All that is wanted is the exact text of the lines below from the one with "The width and" through the one with "Open Floors and drawings", inclusive, minus any pictures.

:: Listed entries ::
______________________________

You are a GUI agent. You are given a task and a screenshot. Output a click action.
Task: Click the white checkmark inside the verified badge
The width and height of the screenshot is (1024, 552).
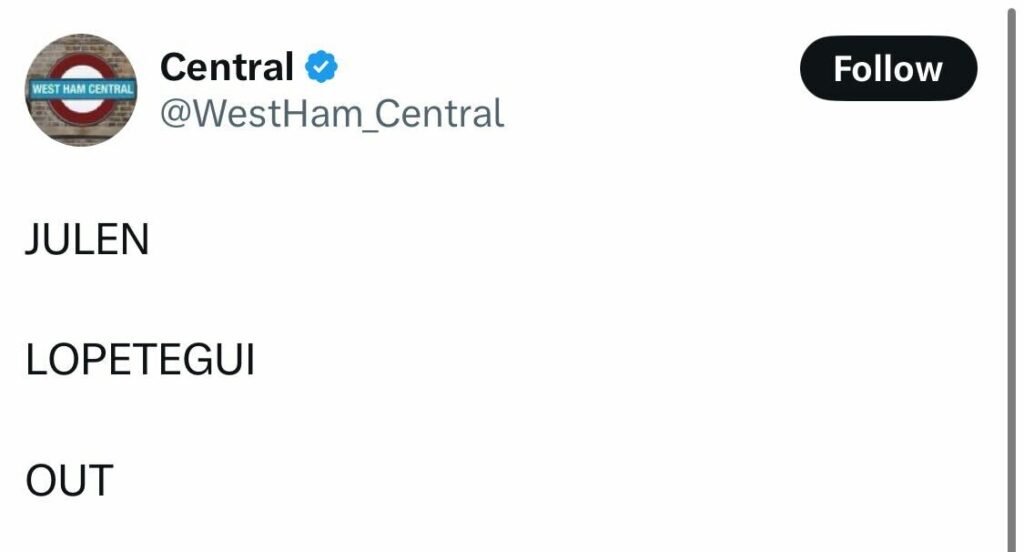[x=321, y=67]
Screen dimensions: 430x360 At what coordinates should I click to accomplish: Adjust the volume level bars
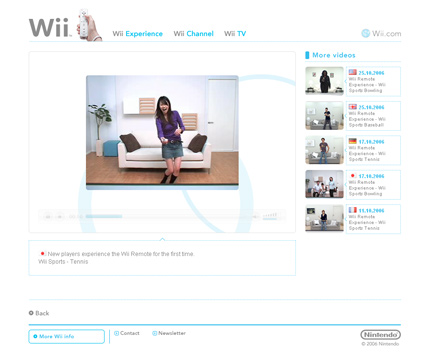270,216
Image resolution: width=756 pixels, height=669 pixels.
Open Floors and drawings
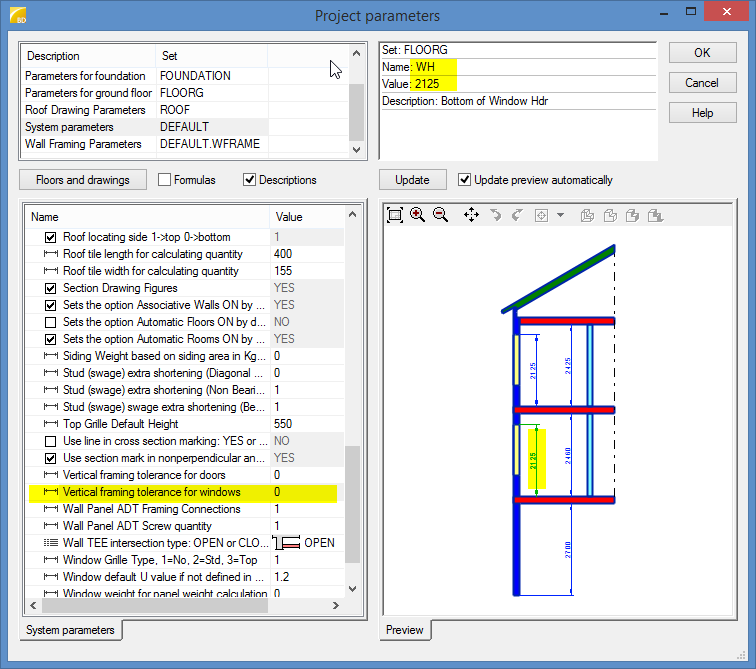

______________________________

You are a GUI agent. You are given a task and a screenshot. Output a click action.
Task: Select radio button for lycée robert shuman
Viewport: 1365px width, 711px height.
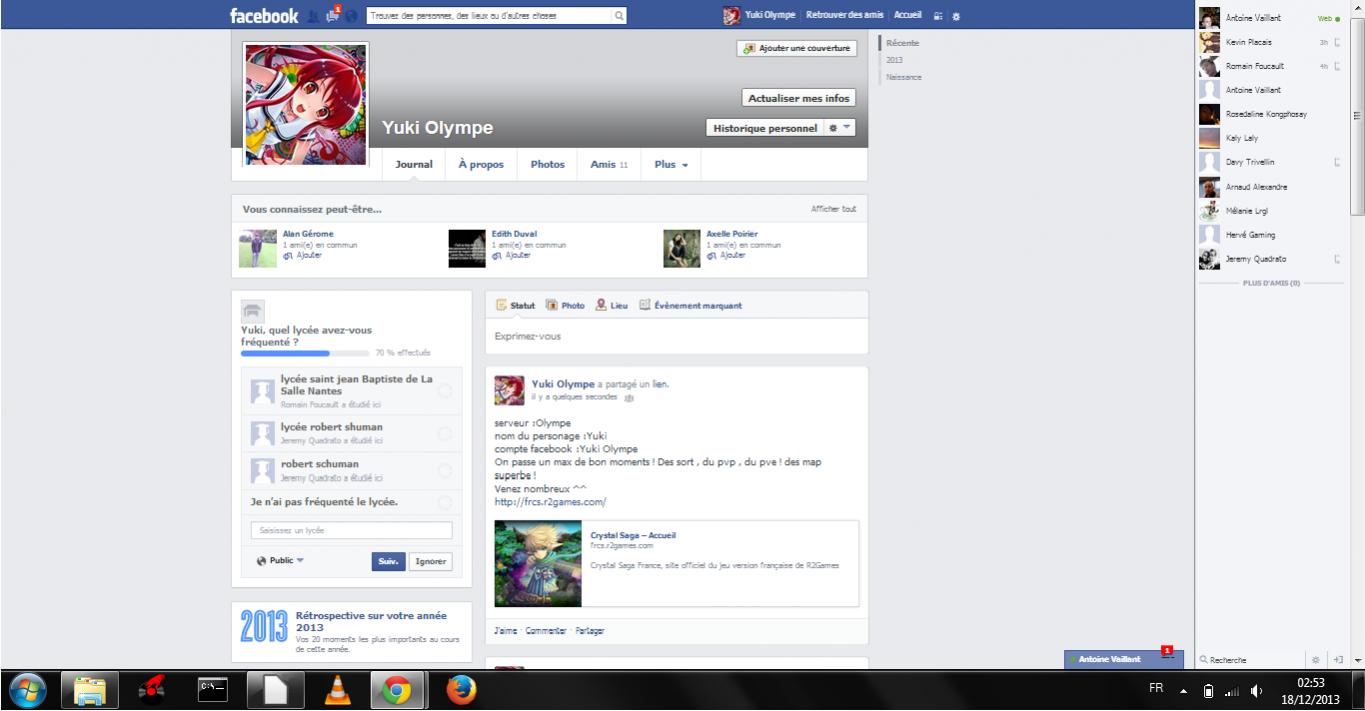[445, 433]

______________________________

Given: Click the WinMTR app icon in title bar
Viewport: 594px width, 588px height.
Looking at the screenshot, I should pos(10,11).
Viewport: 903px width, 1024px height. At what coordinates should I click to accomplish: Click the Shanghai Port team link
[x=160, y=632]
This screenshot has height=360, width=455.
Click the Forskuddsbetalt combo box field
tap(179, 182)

______________________________

:: Written answer ::
The width and height of the screenshot is (1024, 552).
[x=321, y=67]
Screen dimensions: 430x360 At what coordinates should I click to accomplish: Adjust the volume level bars
270,216
Image resolution: width=756 pixels, height=669 pixels.
Open Floors and drawings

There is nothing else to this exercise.